Write out nothing but the lines from the one containing "Open the KRIs page from sidebar" through the last line below, both included, and without the pictures.

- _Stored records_
☆ ☆ ☆ ☆

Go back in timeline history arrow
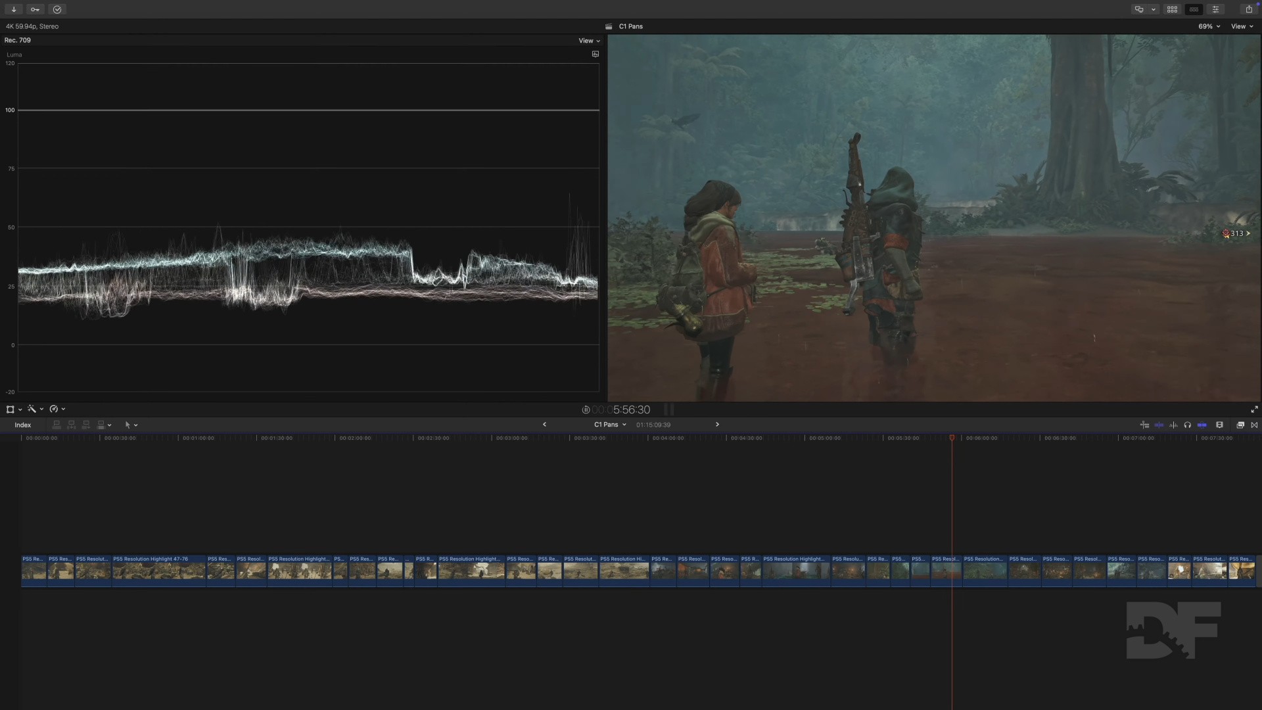 point(544,425)
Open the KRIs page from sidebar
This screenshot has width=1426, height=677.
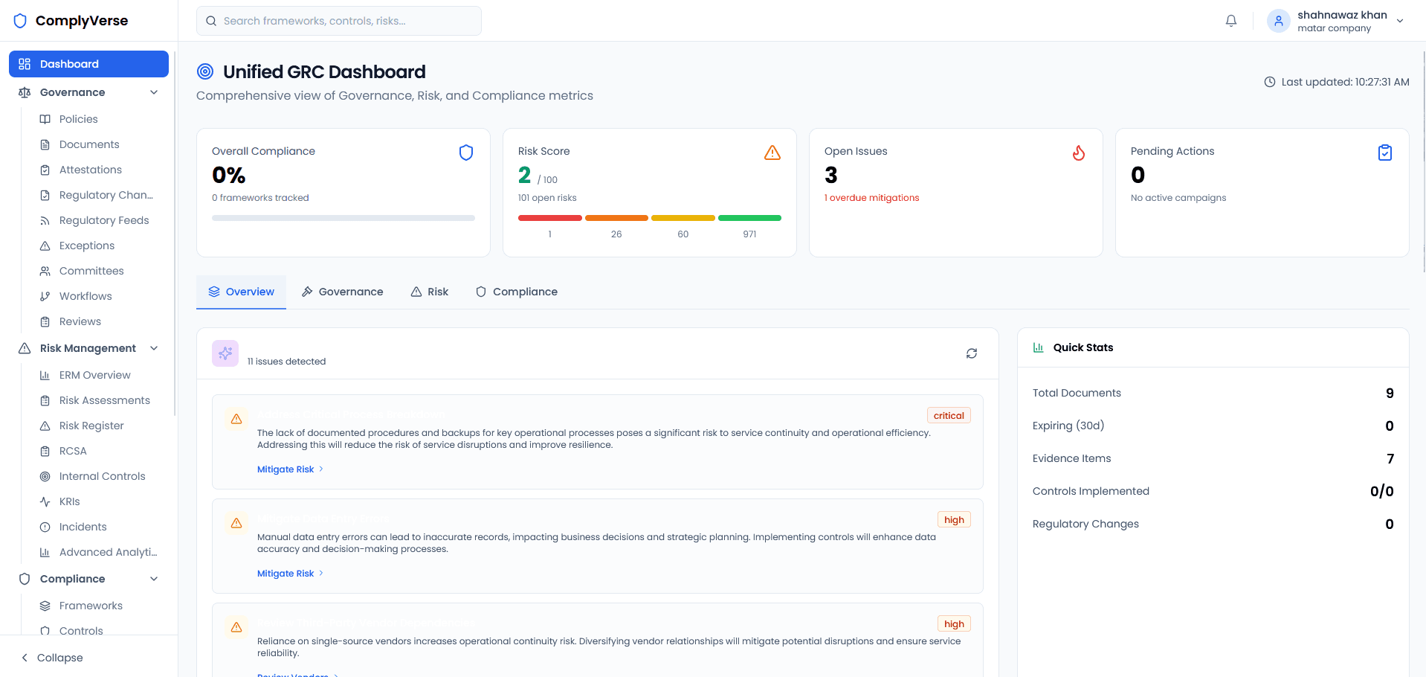tap(68, 501)
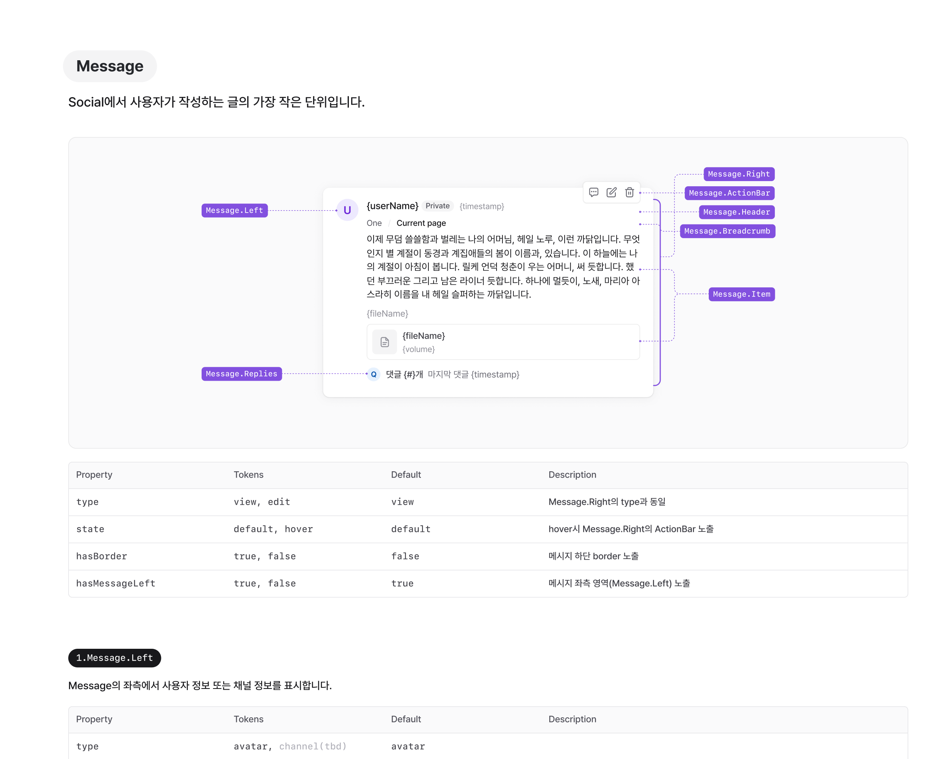Click the trash delete icon

629,192
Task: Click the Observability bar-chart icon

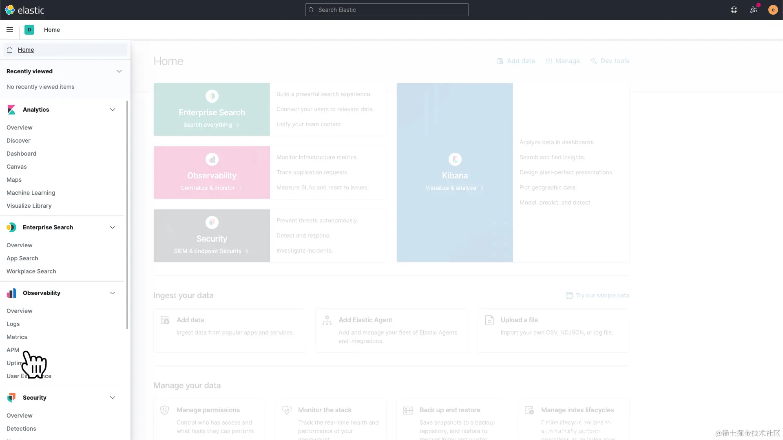Action: [11, 293]
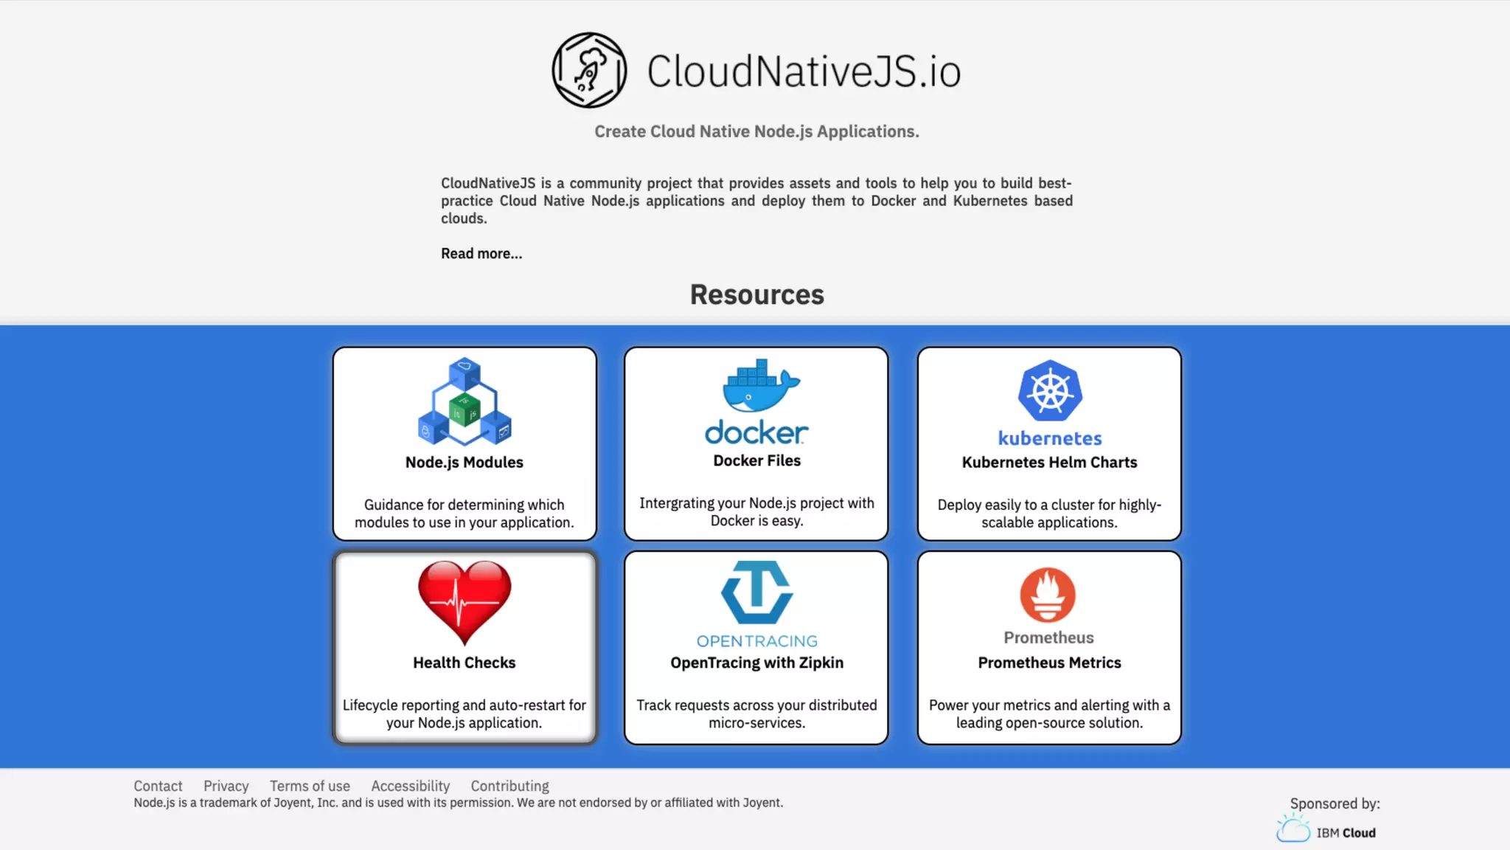Viewport: 1510px width, 850px height.
Task: Click the Kubernetes Helm Charts title
Action: click(x=1049, y=463)
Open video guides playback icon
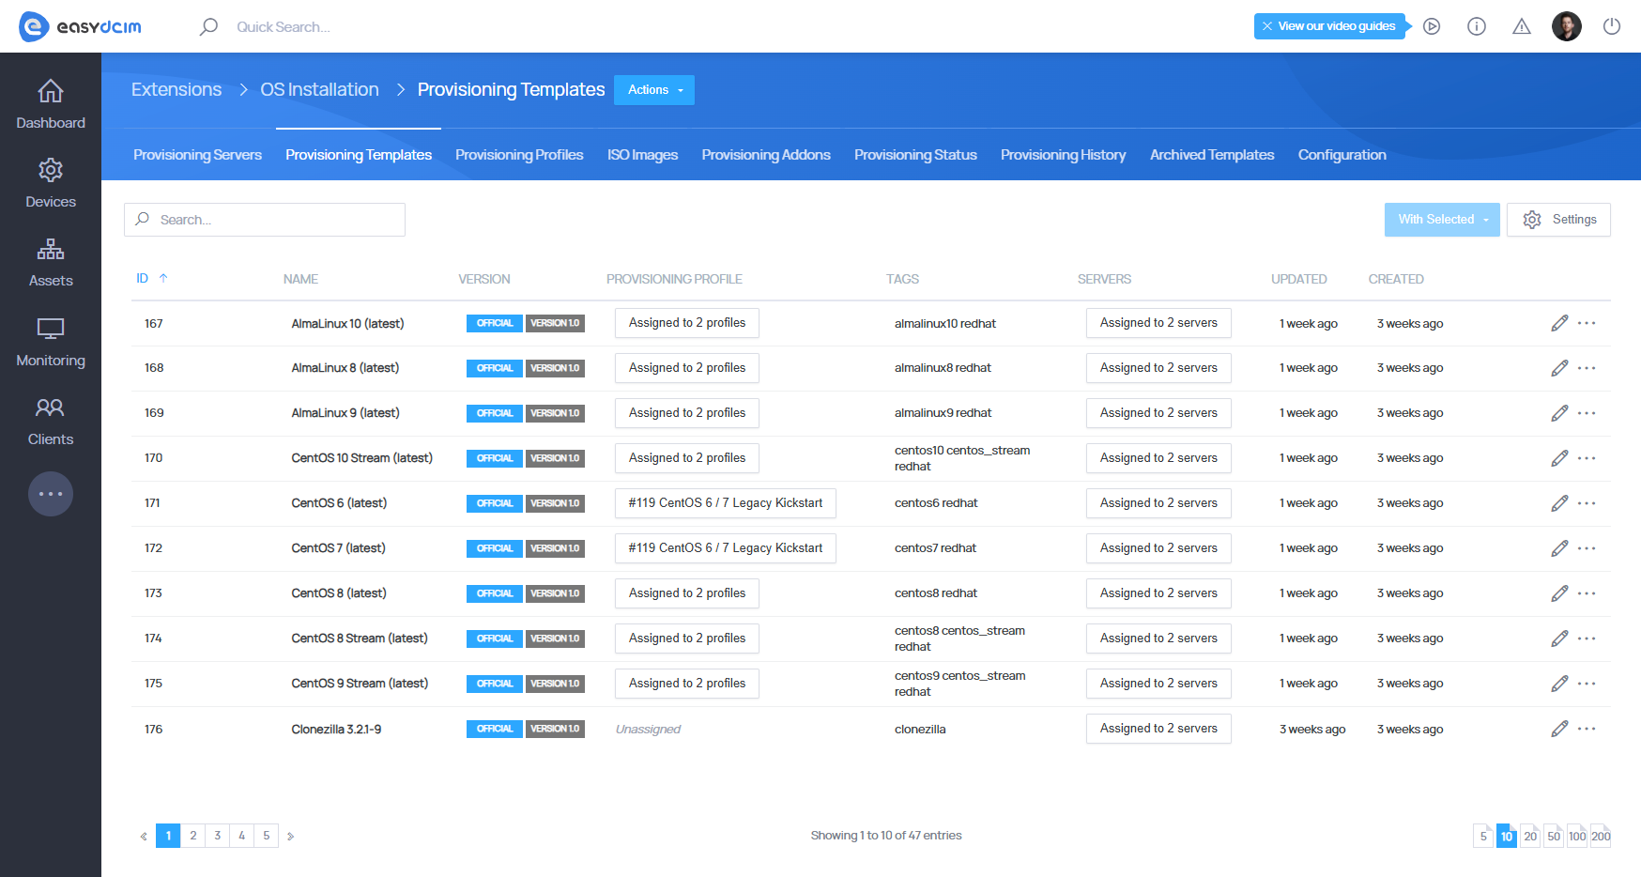Viewport: 1641px width, 877px height. coord(1432,26)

☆ ☆ ☆ ☆

- _Reply to the exercise_
Open the KRIs page from sidebar
This screenshot has width=1426, height=677.
tap(68, 501)
Click the trash delete icon

629,192
Task: Click the Observability bar-chart icon

Action: [11, 293]
Viewport: 1510px width, 850px height.
Task: Click the Kubernetes Helm Charts title
Action: click(x=1049, y=463)
Open video guides playback icon
Viewport: 1641px width, 877px height. coord(1432,26)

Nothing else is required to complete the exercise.